_Directions:_ Exactly reproduce the lines from the one containing "How do I perform: Click the +" through the last line of the data, both ends included, leaving out pictures.
[Start of Attachment]
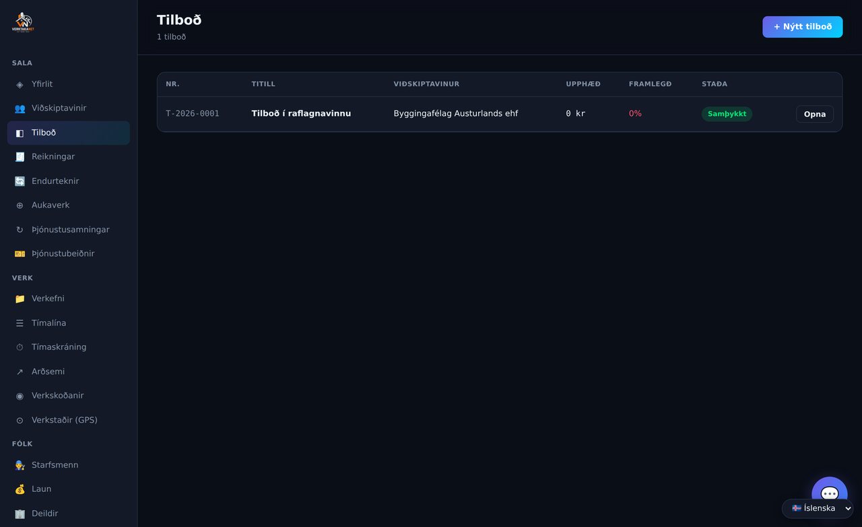Viewport: 862px width, 527px height.
Task: Click the Reikningar receipt icon
Action: (20, 157)
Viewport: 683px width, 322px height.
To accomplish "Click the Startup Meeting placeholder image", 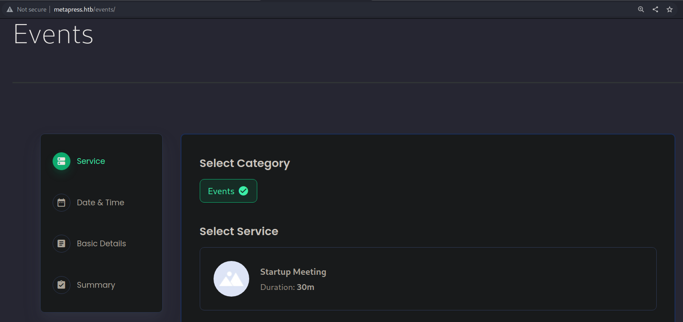I will pos(231,279).
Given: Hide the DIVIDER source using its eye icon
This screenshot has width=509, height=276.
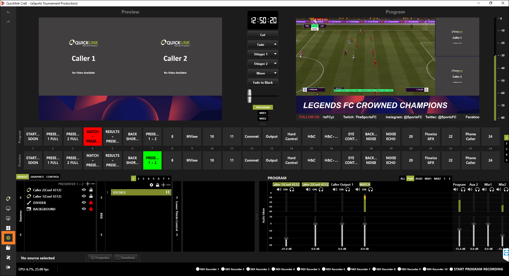Looking at the screenshot, I should coord(84,203).
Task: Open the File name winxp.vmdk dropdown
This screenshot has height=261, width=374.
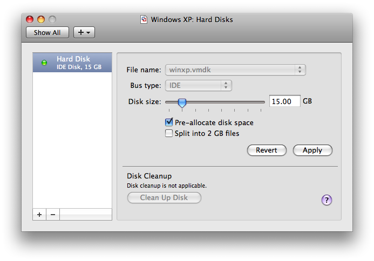Action: pyautogui.click(x=235, y=70)
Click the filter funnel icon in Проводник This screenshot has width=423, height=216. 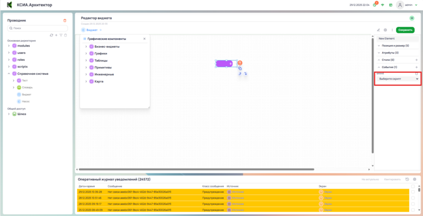pos(61,35)
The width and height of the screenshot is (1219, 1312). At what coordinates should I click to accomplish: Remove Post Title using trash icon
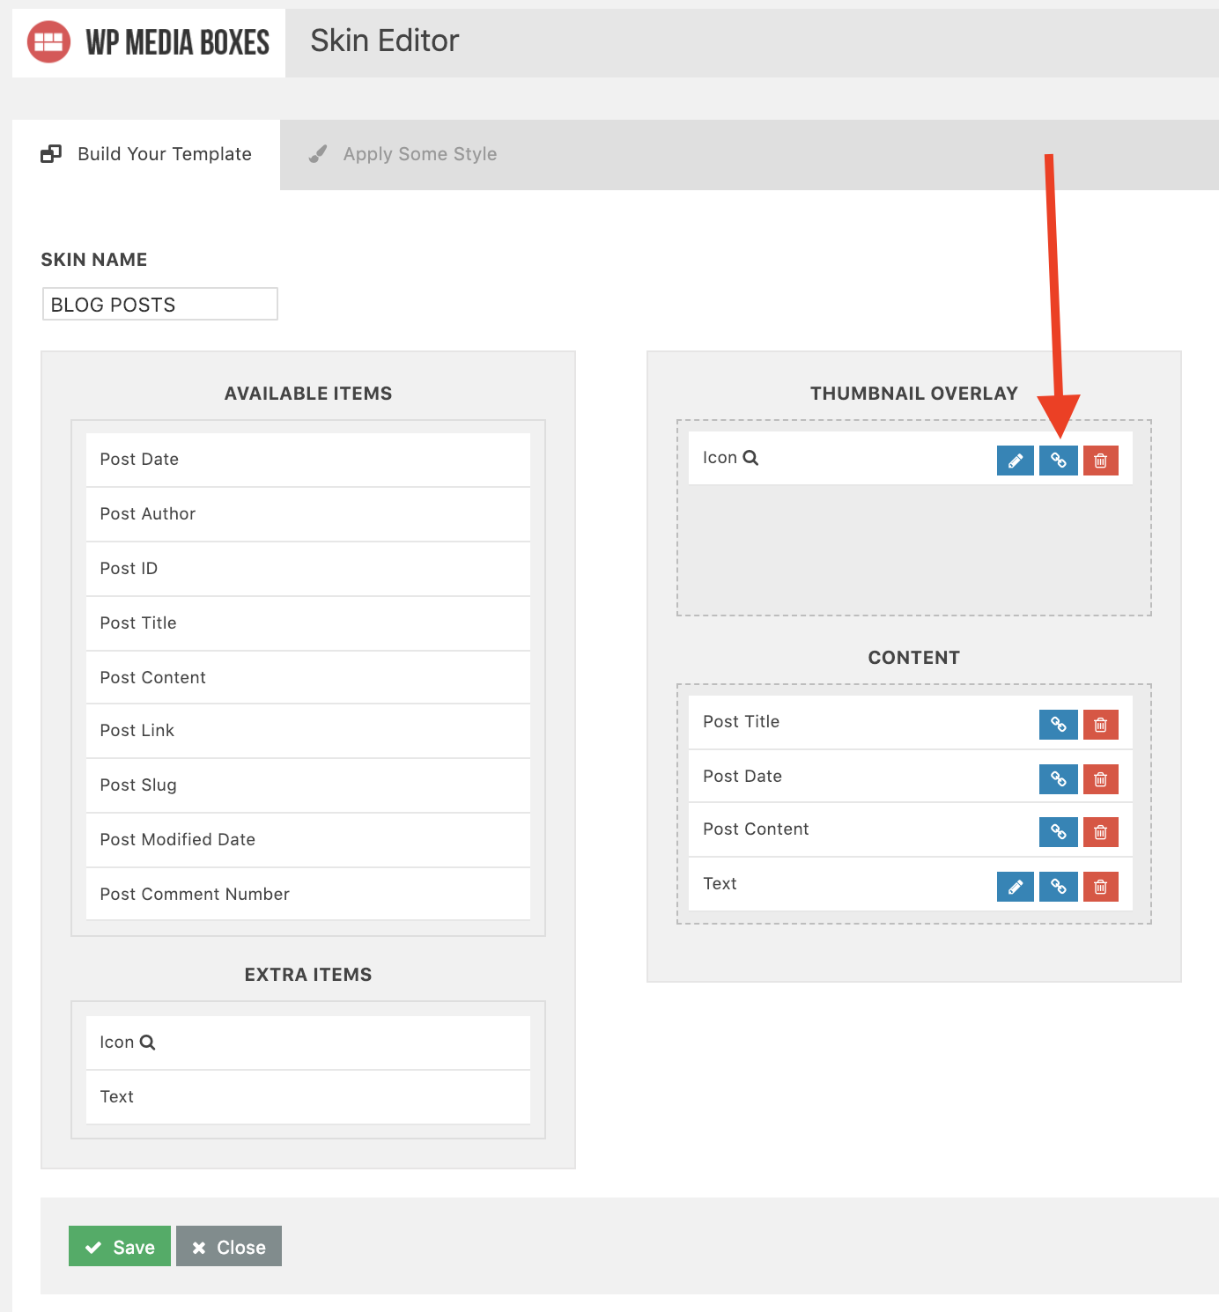coord(1100,725)
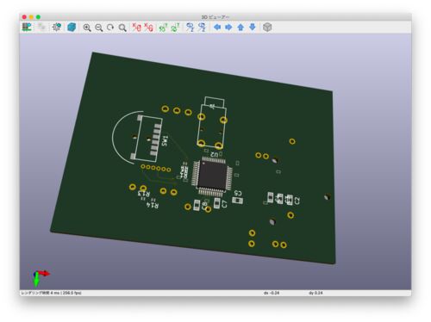
Task: Click the U2 chip on board
Action: pyautogui.click(x=213, y=176)
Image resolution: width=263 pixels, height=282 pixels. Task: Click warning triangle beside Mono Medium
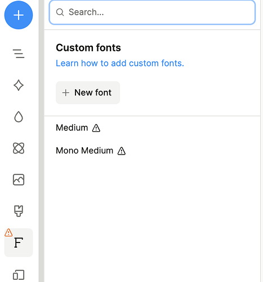coord(122,151)
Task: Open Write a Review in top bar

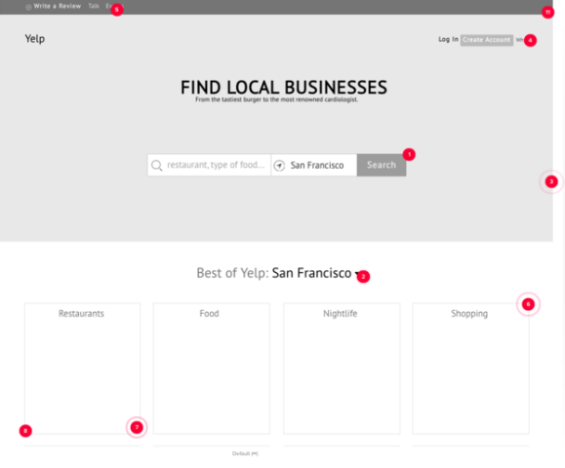Action: click(x=57, y=6)
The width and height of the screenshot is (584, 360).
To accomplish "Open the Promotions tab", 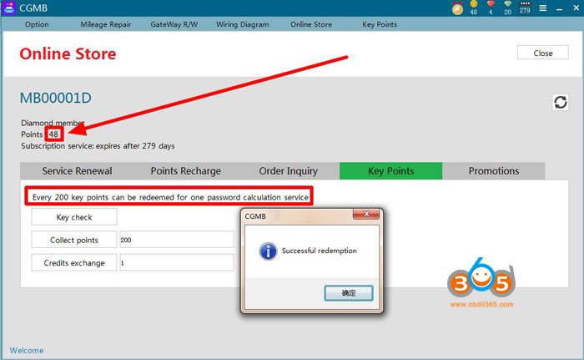I will [x=494, y=170].
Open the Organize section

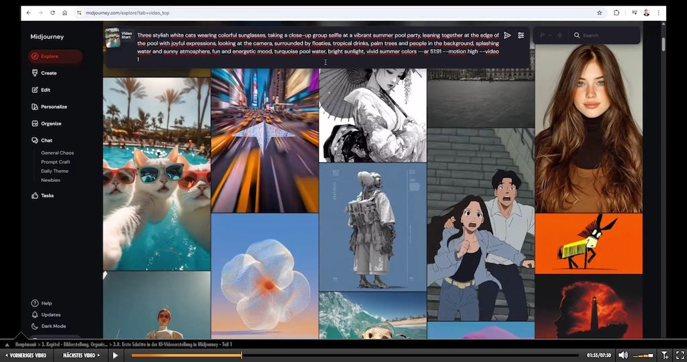50,124
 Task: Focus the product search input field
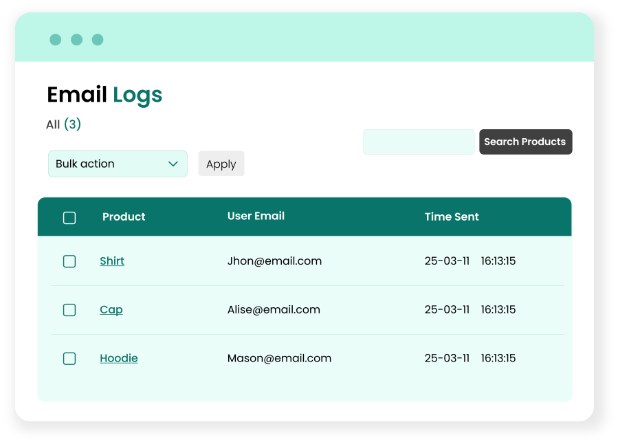419,142
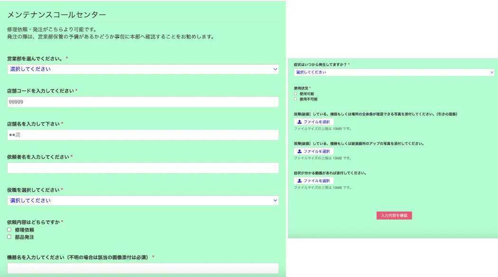Screen dimensions: 498x277
Task: Select the 依頼者名 input box
Action: click(x=142, y=168)
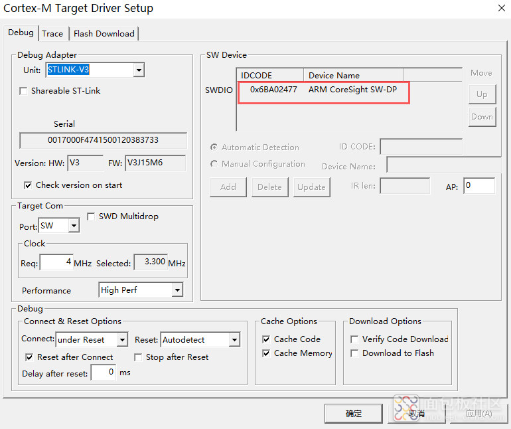
Task: Enable Verify Code Download
Action: point(355,339)

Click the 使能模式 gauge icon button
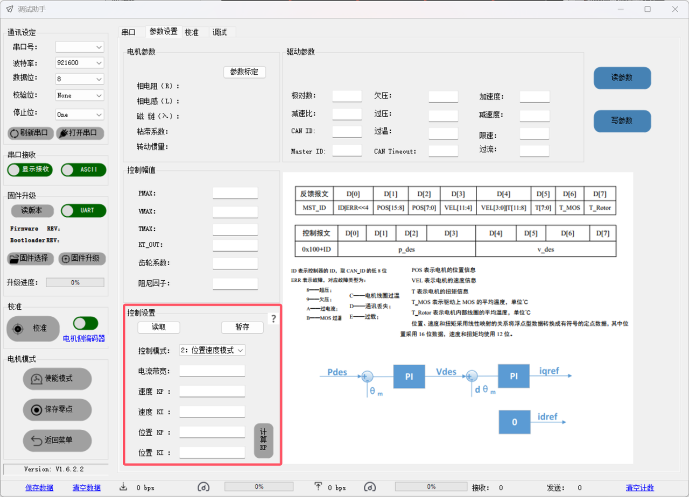(57, 379)
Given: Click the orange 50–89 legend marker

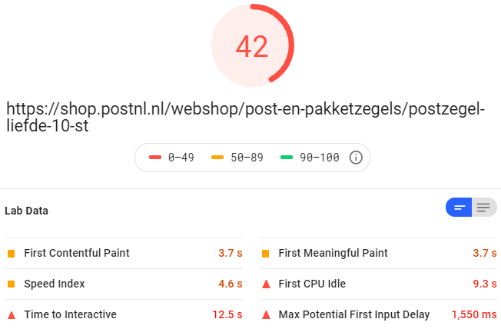Looking at the screenshot, I should (217, 157).
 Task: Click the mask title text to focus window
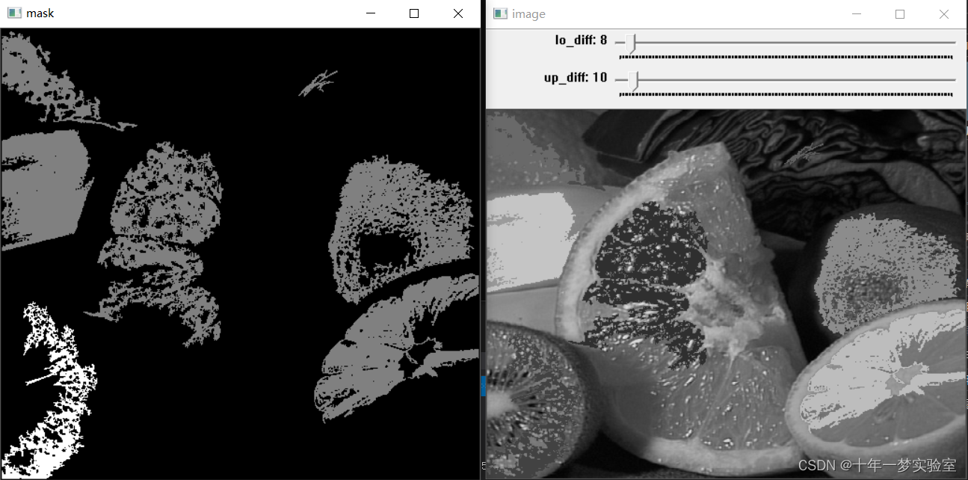pos(41,13)
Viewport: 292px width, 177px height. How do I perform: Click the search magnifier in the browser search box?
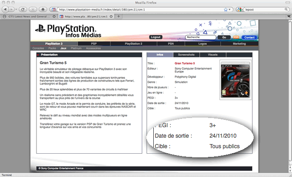[x=286, y=9]
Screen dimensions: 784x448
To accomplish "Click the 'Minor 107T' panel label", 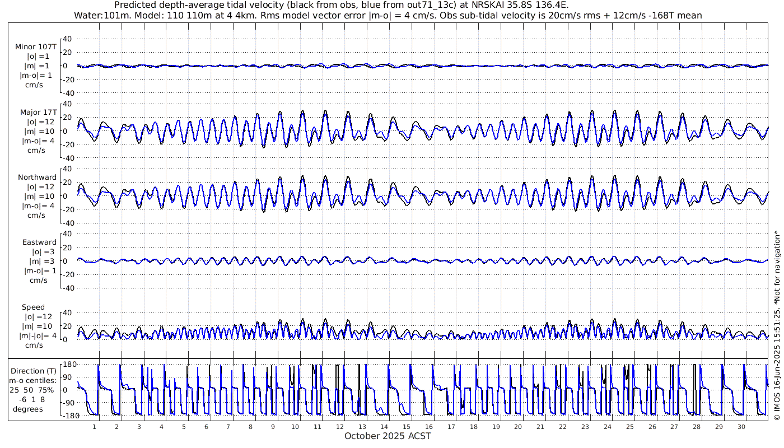I will point(36,47).

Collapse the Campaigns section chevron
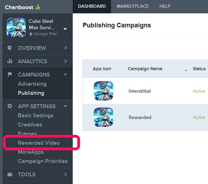point(65,74)
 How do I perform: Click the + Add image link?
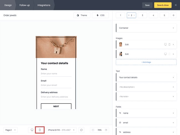[x=146, y=62]
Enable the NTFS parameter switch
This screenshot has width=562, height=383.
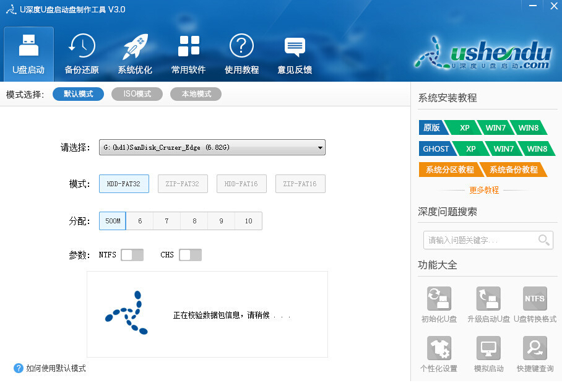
[End of Attachment]
_Solution:_
 How do I perform: Click the + Add image link?
[x=146, y=62]
Enable the NTFS parameter switch
This screenshot has width=562, height=383.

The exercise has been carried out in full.